The superintendent, who started the job in 2019, once said she wanted to be in Boston schools for 13 years.


What changed?

“Nobody could have anticipated a pandemic and three mayoral changes and just a credible amount of headwind,” Cassellius said.

So what headwinds are pushing Cassellius out the door?

“Nothing is pushing me out the door,” the superintendent said. “I’m still here for five months and rolling up my sleeves and getting the work done each and every day.”

Asked point blank if she asked Cassellius to leave, Wu gave a one-word answer: “No.”

Cassellius, Wu, and Boston School Committee Chair Jeri Robinson announced the change in three respective letters on Monday, writing only that they recently discussed the future of the school system over several days and made the decision mutually.

Wu described the move as a “transition out” for Cassellius.

The departure adds another chapter to a story BPS teachers and families are well-familiar with: Cassellius’ successor will be the district’s sixth superintendent in just over 15 years.

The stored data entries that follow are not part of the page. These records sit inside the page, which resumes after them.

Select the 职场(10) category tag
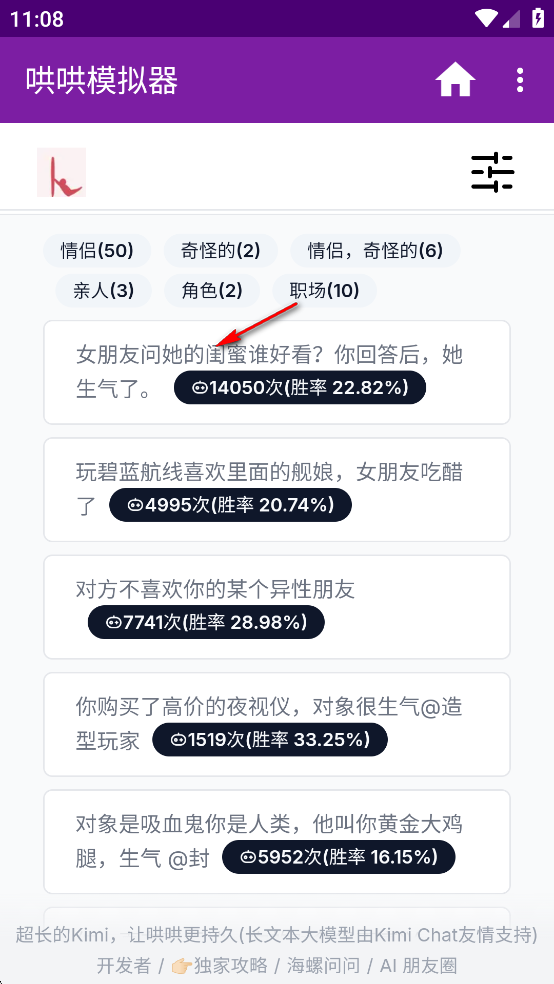 (x=324, y=291)
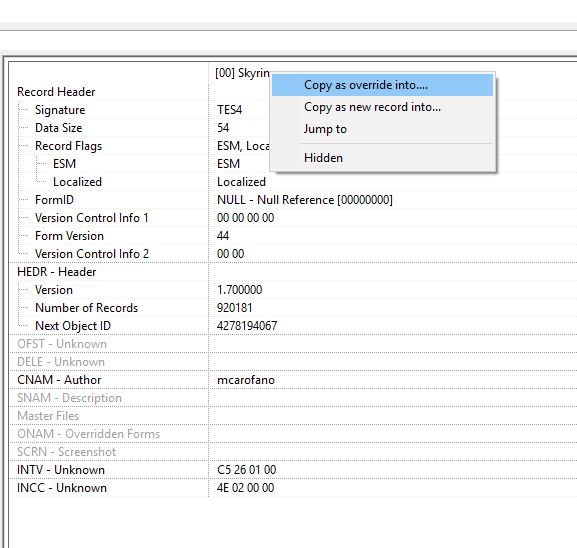Click the CNAM - Author value mcarofano
Screen dimensions: 577x548
tap(246, 380)
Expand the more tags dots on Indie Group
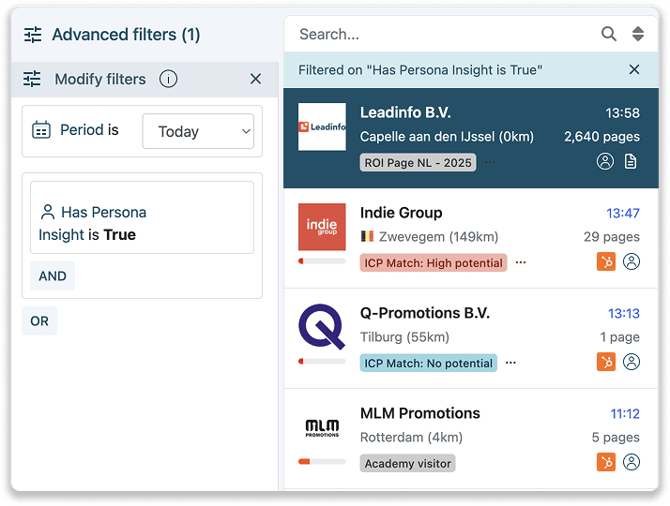Viewport: 670px width, 506px height. (521, 263)
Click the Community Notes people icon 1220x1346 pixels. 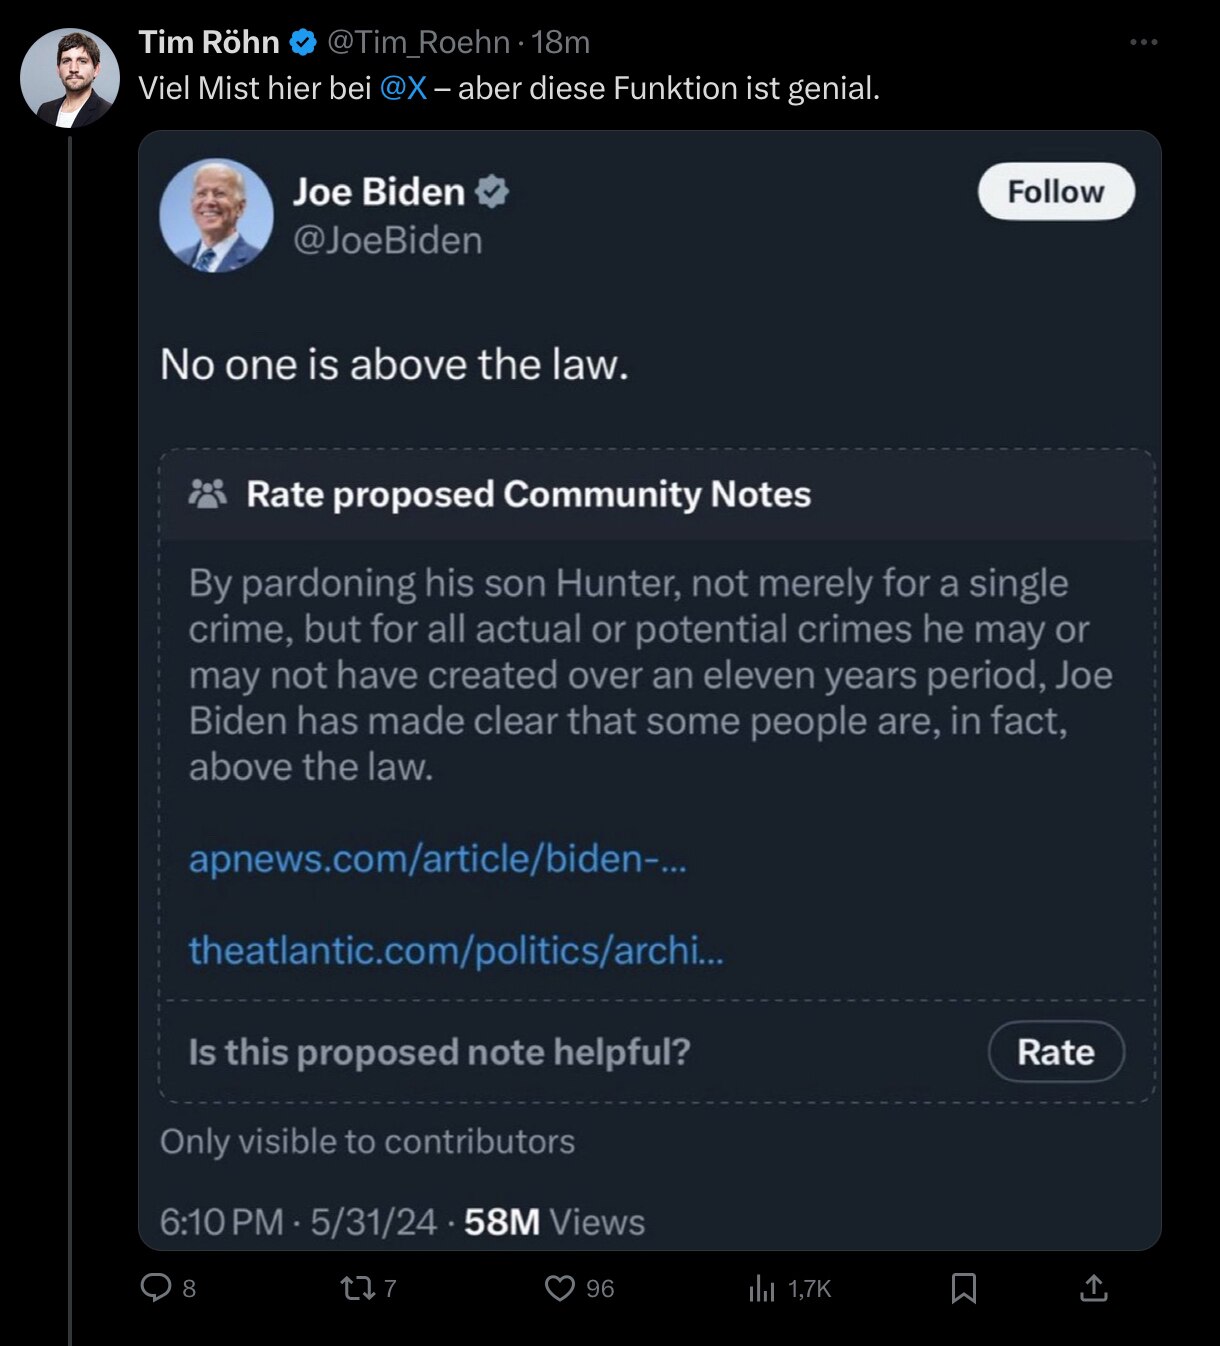click(x=208, y=494)
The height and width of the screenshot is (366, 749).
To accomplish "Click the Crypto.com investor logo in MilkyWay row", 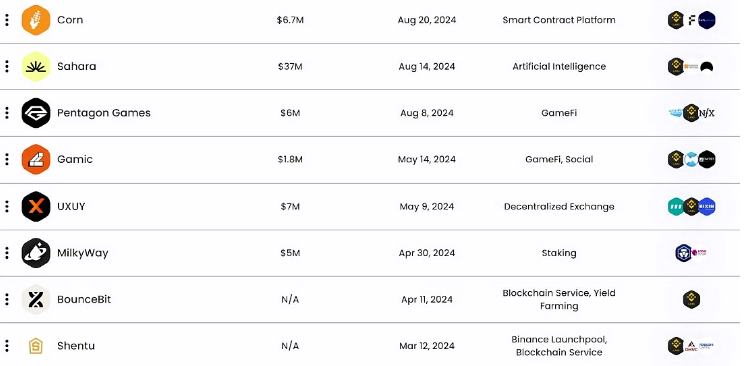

Soon after taking office in November, Wu had said she was committed to keeping Cassellius — who was granted a two-year contract extension by the School Committee last year — on board, citing needed stability in the BPS system.

“You could speak to any school leader who’s been in the district for a while, you could speak to so many of our families who have been so eager to dig in and to keep moving forward in the district and it always is part of the conversation that Boston has the potential and continue to move towards that potential,” Wu said on Tuesday. “But stability is a challenge.”


BPS has had “some incredible, incredible wins” under Cassellius’ leadership, and Boston continues to be “a place where our educational system will be on track to be that leading school district,” Wu said.

Asked why it has been historically difficult for the city to find a superintendent who stays in the job longer than three or four years, Wu said she would not speak for Cassellius or past superintendents, but said she is determined to build on strong partnerships that make students a priority in the city’s future.

Responding to a question about how the city could retain its next superintendent, Wu outlined a holistic vision for BPS, which she credited Cassellius with creating, that develops opportunities for students across city departments.

“In some ways, we are asking our superintendents and our school leaders and school communities to hold up the entire world right now,” Wu said. “And that’s just … not fair to our school leaders and our teachers, who are dealing with everything that we’re seeing out in the community. What happens in the classroom really reflects the challenges or supports that are available in our students’ homes, in the community, in our neighborhoods.”

The vision “is not about creating the expectation that any amazing individual is going to be able to step in and save the world,” Wu added.


“We all have to make changes together,” she said.

Robinson said the School Committee will have its first meeting to begin the superintendent search process on Feb. 15.

“We need someone who can truly hit the ground running immediately — step in right away knowing our district well, knowing our communities well, to be able to execute and who shares that vision of our schools and our school communities as part of the city’s citywide mission,” Wu said.

Cassellius said her team has “set up a strong foundation” for the next superintendent.

As for what her next steps, Cassellius wouldn’t speak about her future beyond the next few months.

“My next steps are to continue to do the work that I’m doing here in Boston Public Schools each and every day to make sure that our students are getting everything that they need,” Cassellius said.